Man sieht eben, dass dieser Konflikt, der jetzt in der Ukraine - leider - kumuliert, schon seit langen Jahren Ursachen hat. Wobei Putin natürlich schon eine sehr zurecht gebogene Sichtweise hat. Siehe seine Aussagen von heute Nacht "er müsse die Ukraine entnazifizieren".
Mir geht es in keiner Weise darum, das Vorgehen Russlands zu verteidigen oder schön zu reden. Das möchte ich hier klarstellen.
Wie meinst du das mit "die Debatte hier" ? Ich verstehe das fast schon als Vorwurf.
Ich habe gelernt, im Leben immer zwei Seiten zu sehen oder zumindest zu verstehen zu versuchen.
Meine Lektion des Lebens ist das es für viele Dinge mehr als nur zwei Seiten gibt.
Sollte ich was ich geschrieben habe als persönlicher Angriff gesehen werden können, dann möchte ich klar stellen das nicht so gemeint war. Entschuldige bitte wenn das so rüber kam
Mit dem "hier" bezog sich auf Deutschland. Bevor ich das schriebt hatte ich einen intensiven Streifzug durch die gesamte Presse gemacht
Auch wenn es für Diplomatie zu spät sein dürfte...
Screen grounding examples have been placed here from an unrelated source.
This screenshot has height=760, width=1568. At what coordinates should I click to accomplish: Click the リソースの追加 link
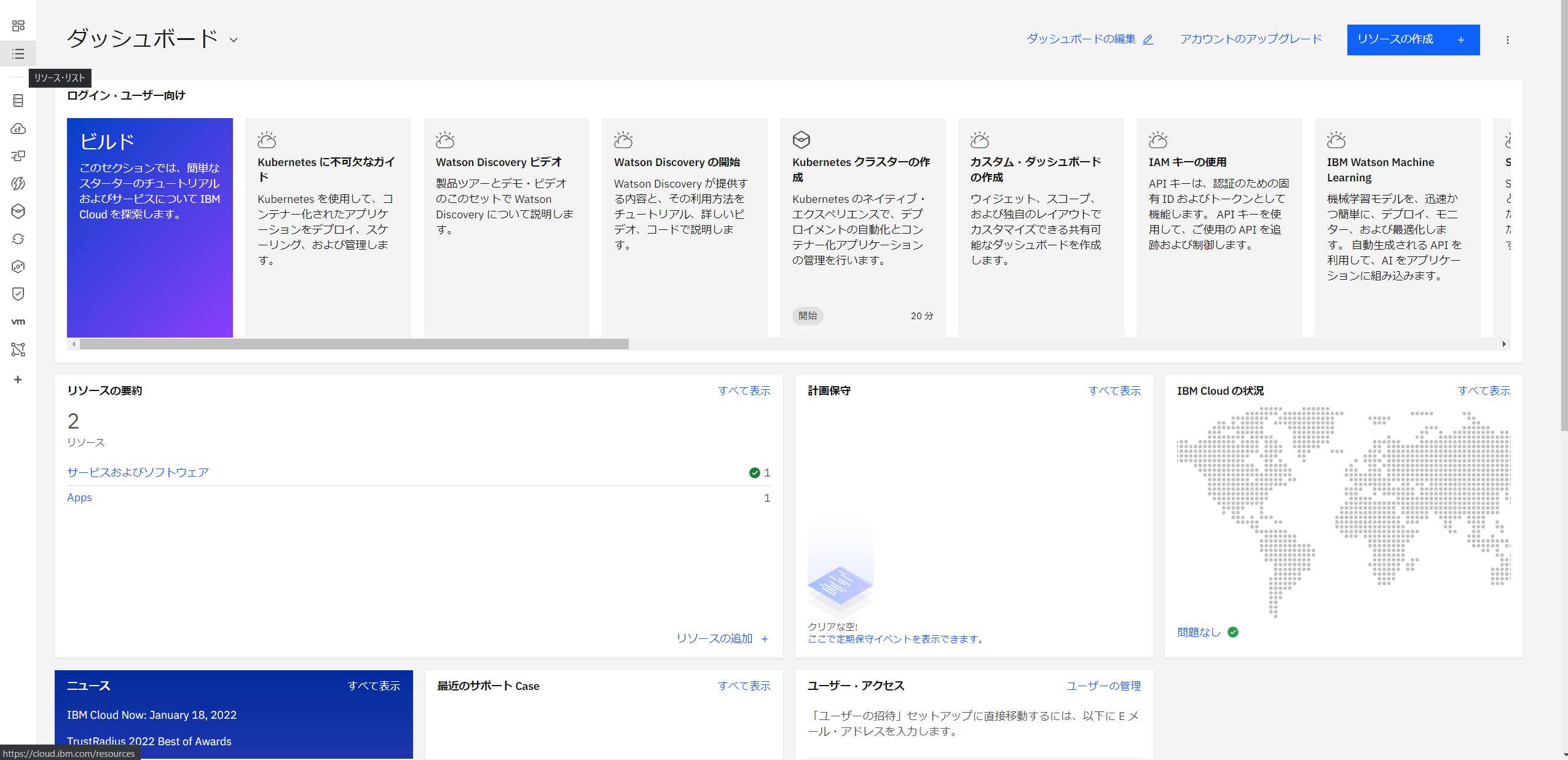[x=722, y=638]
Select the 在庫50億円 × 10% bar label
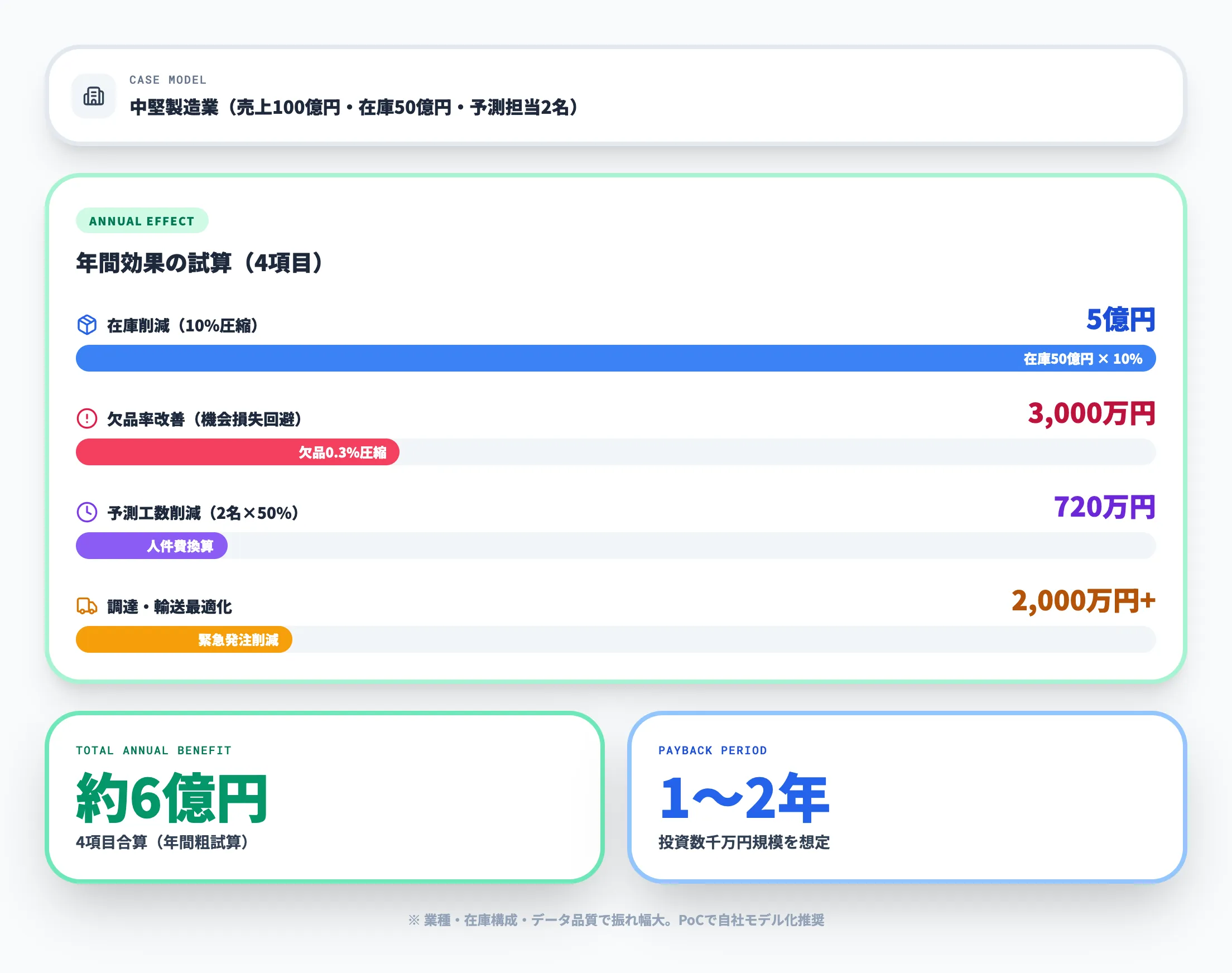Viewport: 1232px width, 973px height. [1084, 358]
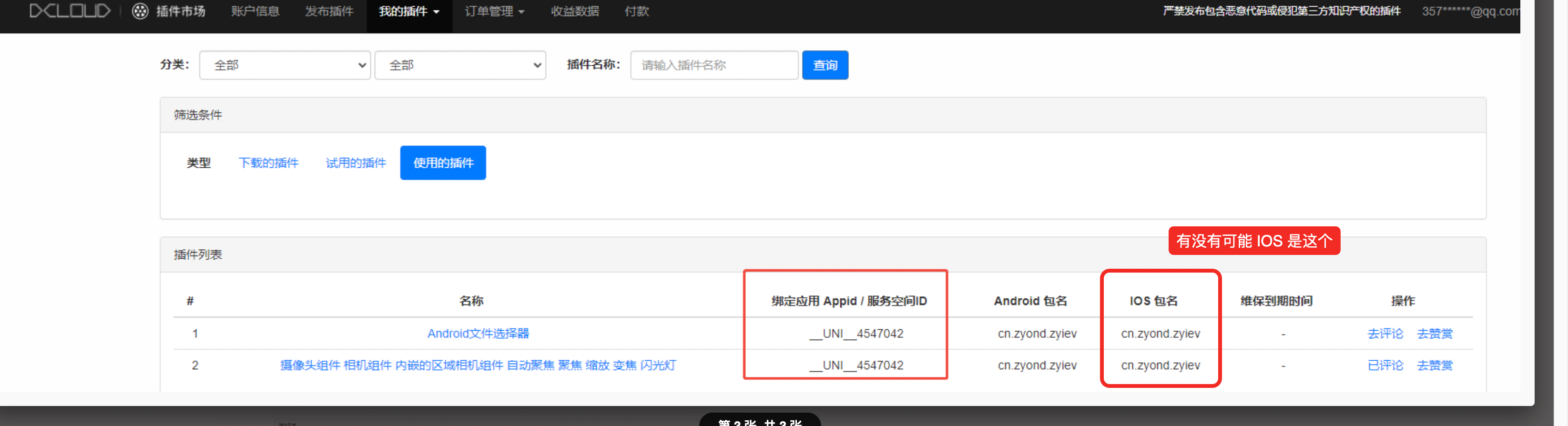Expand the 我的插件 dropdown menu
This screenshot has width=1568, height=426.
coord(409,11)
Für die, die ihn nicht kennen: Dirk Müller ist wohl DER bekannteste Börsenexperte Deutschlands.
Lol, bekannt ist er vor allem dafür, dass sein "Premium Fonds" keinerlei Rendite aufweist, außer (über die Managementgebühren) für ihn. In den letzten 5 Jahren hat er sagenhafte -0.6% Rendite erreicht, das muss man in dem Umfeld der letzten Jahre erstmal schaffen.